We are modernizing the Asian beta landscape and lowering costs as well.  For those reading our past posts, you’ll know we are planning to list new A-share beta strategies, improving on what exists today in both design and cost.  We are finally at our destination, with HKEx listing scheduled for Oct 24 subject to final regulatory approvals. 

Now that I no longer work for a large corporation, I go to great lengths to find reasonable cost accommodation for business travel. It simply doesn’t make sense for us at Premia Partners to spend what I used to on hotels. My latest find is a hotel undergoing renovation for the 21st century – the hotel app on my phone has my keycard for elevators and doors. I can control the room temperature, lights, TV and soon they’ll turn on room service, which means I’ll be able to order dinner right after my last meeting to arrive by the time I get back to the hotel. And the best part – it’s much cheaper than the hotel I used to stay at just a few months ago down the road.

Please forgive the random musings, but this analogy reminds me too much of our own plans at Premia. We are modernizing the Asian beta landscape and lowering costs as well. For those reading our past posts, you’ll know we are planning to list new A-share beta strategies, improving on what exists today in both design and cost. We are finally at our destination, with HKEx listing scheduled for Oct 24 subject to final regulatory approvals. We’ll officially announce the tickers upon final SFC approval next week, but I’d like to use this post to explain why we’re starting with A-shares and to do a deep dive into our mainstream economy strategy based on the CSI Caixin Bedrock Economy Index.

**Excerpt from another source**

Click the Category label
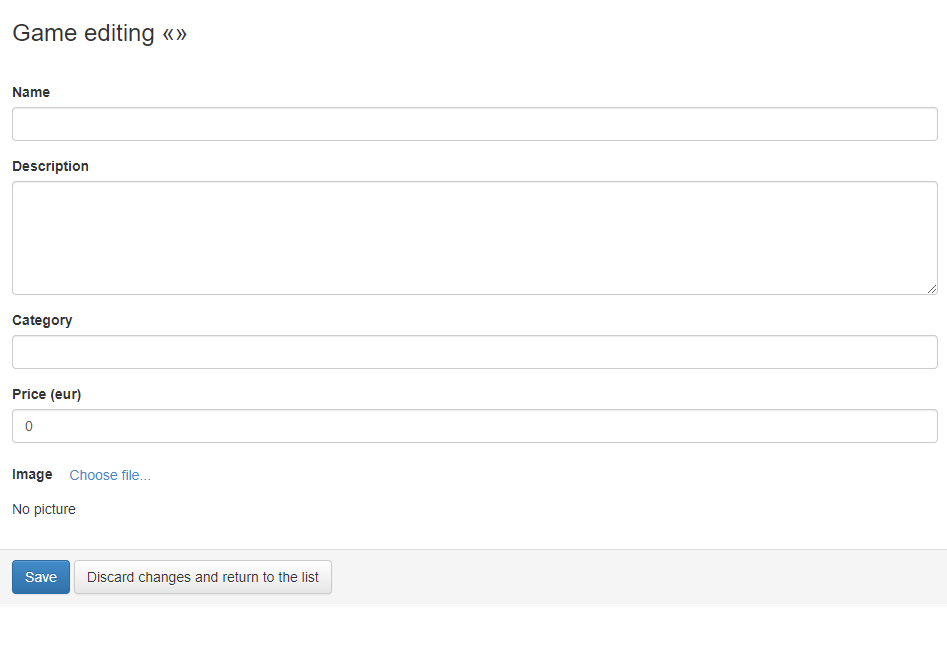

Why start with A-shares and why are existing options not ideal?
Most investors today use A-shares beta strategies that follow either the FTSE A50 or the CSI 300. Some are looking at MSCI China A. We see multiple challenges in this approach:

  • Unlike the US, China's economy is not efficiently captured through market-cap
  • All three benchmarks are effectively mega-cap focused
    • FTSE A50 is only the top 50 stocks and is ~60% financials
    • CSI 300 is top 300 stocks and only ~35% financials, but is ~60% SOEs
    • MSCI China A sits somewhere in-between
  • For these simple concepts, ETF investors pay average expense ratios of 1%!

Source: Bloomberg; as of 2017/10/13

What are we doing about it?

First and foremost, we are stepping away from the market-cap approach. We strongly believe that a fundamental multi-factor approach is required to identify and size positions in a market where valuations are 90% driven by retail investors and are prone to overreaction. There is too much excess return left on the table with a market-cap methodology.

Second, we are capping expense ratios at 0.5%, a level that clients have told us makes sense for smart beta implementation in China. This makes us not only the most modern, but also one of the most cost-efficient options for investors, just like the hotel I’m typing this from.

Third, we are implementing a 100% physical solution through Stock Connect. This lowers transaction costs and reduces operational risk. We’ve also said no to derivatives, leverage and securities lending – simply the stocks in the benchmark and nothing else.

Last, and probably most critical, we don’t believe China can be covered with a one size fits all approach. It’s too complex a market (3,000+ stocks) and an economy (old vs new) so we are launching 2 strategies – Bedrock for mainstream economy and New Economy for, you guessed it, a new economy focus. Bedrock is a smart beta improvement on the benchmarks I mentioned above and New Economy is a sector tilt that avoids financials, real estate, staples and so on.

How do we build the benchmarks?

I’ll spend the rest of this post on the Bedrock strategy and will post New Economy in a few days. For both, though, we’ve partnered with Dr. Jason Hsu and his team at Rayliant Global Advisors, to design a multi-factor strategy that works for China and a isn’t a blind copy and paste from the US. So how does Bedrock work? It’s a 3-step process to build a universe that captures China’s economy better than a mega-cap market-cap index.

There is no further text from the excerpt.